┏━━

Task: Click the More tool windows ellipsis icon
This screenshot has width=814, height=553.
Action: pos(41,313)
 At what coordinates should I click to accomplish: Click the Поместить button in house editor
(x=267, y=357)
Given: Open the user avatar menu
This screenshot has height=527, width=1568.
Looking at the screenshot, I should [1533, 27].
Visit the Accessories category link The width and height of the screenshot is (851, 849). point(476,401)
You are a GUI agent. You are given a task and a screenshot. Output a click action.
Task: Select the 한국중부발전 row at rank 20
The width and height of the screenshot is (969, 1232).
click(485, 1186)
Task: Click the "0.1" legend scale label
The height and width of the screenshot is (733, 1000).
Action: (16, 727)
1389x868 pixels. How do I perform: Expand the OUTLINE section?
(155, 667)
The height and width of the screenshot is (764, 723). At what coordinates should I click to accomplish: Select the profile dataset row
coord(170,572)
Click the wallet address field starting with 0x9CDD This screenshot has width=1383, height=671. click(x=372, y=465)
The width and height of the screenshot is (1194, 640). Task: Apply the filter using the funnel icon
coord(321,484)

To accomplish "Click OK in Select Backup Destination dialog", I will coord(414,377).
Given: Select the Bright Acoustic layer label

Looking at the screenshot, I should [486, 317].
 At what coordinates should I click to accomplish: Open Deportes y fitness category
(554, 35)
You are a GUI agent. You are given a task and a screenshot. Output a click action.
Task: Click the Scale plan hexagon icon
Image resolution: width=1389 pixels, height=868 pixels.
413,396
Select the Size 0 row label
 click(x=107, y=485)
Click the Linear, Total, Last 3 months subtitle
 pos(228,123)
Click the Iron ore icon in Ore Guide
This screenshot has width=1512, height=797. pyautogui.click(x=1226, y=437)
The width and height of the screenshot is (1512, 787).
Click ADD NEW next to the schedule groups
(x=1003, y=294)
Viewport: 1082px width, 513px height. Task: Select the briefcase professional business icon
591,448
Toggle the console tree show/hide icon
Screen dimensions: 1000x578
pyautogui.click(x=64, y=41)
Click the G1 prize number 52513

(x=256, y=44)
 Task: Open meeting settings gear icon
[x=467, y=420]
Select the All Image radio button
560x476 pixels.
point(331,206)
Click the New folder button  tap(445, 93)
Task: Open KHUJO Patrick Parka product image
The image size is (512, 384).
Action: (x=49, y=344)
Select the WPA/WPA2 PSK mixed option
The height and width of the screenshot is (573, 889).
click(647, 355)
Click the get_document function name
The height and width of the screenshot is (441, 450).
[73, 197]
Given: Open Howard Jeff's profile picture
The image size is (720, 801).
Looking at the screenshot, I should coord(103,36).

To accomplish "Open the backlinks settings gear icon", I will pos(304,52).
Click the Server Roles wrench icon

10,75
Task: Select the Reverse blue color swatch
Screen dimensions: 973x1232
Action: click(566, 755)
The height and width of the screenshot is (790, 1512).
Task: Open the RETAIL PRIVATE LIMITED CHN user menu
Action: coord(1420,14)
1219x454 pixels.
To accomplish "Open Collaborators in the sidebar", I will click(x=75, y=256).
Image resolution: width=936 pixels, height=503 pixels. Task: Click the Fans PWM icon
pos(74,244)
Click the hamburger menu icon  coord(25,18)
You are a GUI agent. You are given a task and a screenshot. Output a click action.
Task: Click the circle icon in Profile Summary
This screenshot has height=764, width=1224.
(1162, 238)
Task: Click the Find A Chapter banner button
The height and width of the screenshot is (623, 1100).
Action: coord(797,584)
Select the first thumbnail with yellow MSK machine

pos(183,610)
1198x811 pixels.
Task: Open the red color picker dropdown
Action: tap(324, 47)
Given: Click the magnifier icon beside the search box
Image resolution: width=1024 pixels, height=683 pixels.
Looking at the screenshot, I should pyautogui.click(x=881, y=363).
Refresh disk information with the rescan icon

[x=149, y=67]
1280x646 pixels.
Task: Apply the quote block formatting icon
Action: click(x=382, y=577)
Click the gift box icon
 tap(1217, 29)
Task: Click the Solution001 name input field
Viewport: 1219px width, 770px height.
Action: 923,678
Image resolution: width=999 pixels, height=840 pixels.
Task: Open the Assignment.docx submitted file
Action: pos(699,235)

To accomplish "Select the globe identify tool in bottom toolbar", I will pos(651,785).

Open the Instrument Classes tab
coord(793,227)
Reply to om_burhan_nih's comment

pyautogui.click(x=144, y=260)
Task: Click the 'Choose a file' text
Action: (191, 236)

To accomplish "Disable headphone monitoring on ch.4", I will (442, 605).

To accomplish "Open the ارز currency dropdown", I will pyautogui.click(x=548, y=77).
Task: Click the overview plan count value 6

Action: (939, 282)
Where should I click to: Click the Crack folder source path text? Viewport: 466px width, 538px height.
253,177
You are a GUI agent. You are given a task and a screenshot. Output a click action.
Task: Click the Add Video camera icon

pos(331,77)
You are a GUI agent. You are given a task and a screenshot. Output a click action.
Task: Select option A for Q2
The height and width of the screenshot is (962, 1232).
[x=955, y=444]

┗━━

◆ What you should do ◆
Go through the records. Copy each line where "name" appears.

◆ Output below ◆
Click the get_document function name
Task: Click the Solution001 name input field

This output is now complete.